A Generalization of $D$- and $D_1$-Optimal Designs in Polynomial Regression

Abstract

In the class of polynomial regression models up to degree $n$ we determine the design on $\lbrack -1, 1\rbrack$ that maximizes a product of $n + 1$ determinants of information matrices weighted with a prior $\beta$, where the $l$-th information matrix corresponds to a polynomial regression model of degree $l$, for $l = 0, 1, \cdots, n$. The designs are calculated using canonical moments. We identify a special class of priors $\beta(z)$ depending on one real parameter $z$ so that analogous results are obtained as in the classical $D$- and $D_1$-optimal design problems. The interior support of the optimal design with respect to the prior $\beta(z)$ is given by the zeros of a Jacobi polynomial and all the interior support points have the same masses. The masses at the boundary points $-1$ and $1$ are $(z + 1)/2$ times bigger than the masses of the interior points.

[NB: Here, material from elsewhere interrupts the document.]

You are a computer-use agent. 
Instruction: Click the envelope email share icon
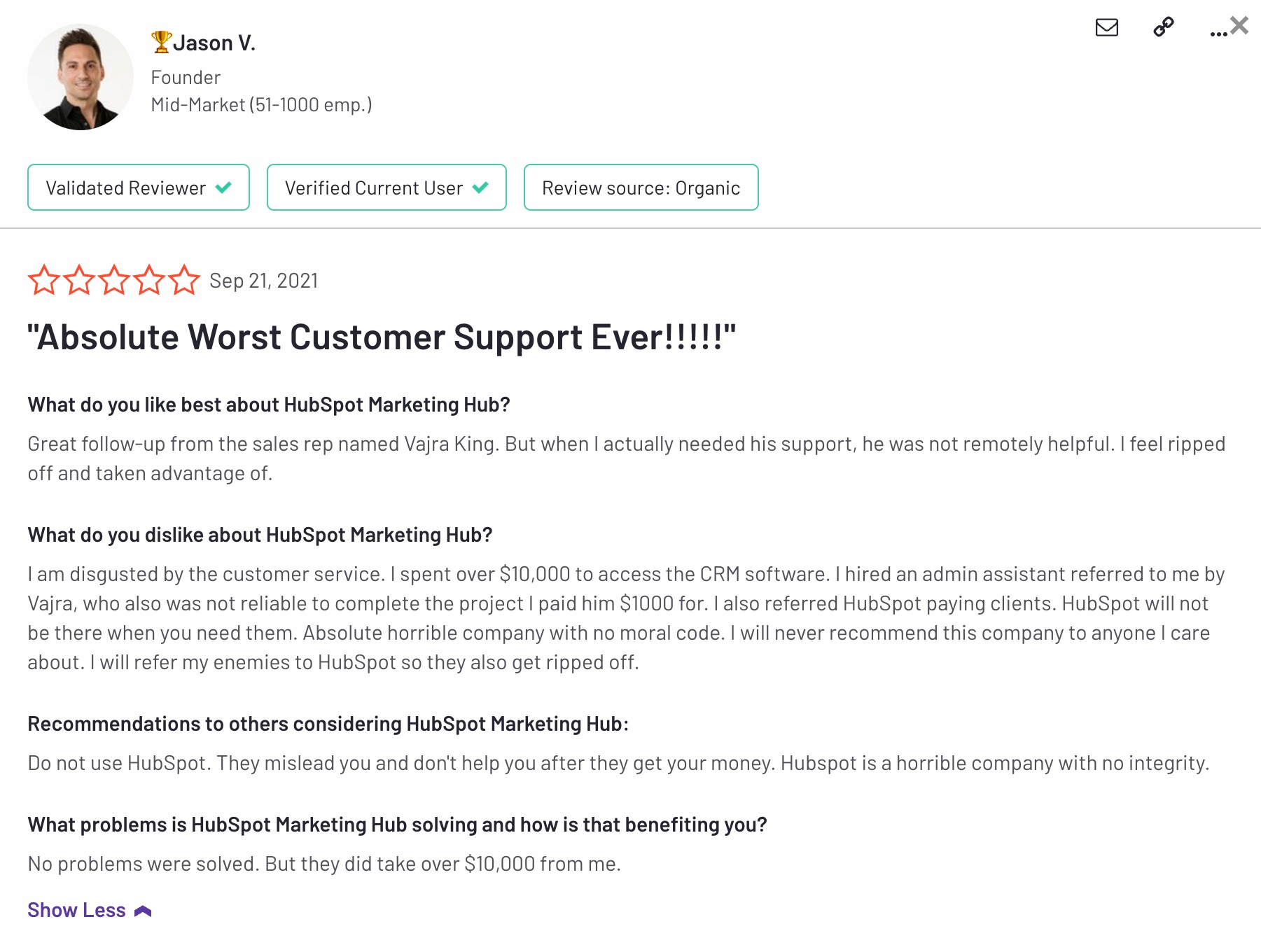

The results found in one dimension are generalized to the problem of determining optimal product designs in the case of multivariate polynomial regression on the $q$-cube $\lbrack -1,1\rbrack^q$. Explicit solutions are obtained for the $D$- and $D_1$-optimal product designs in the polynomial model of degree $n$ for all $n \in \mathbb{N}$ and $q \in \mathbb{N}$.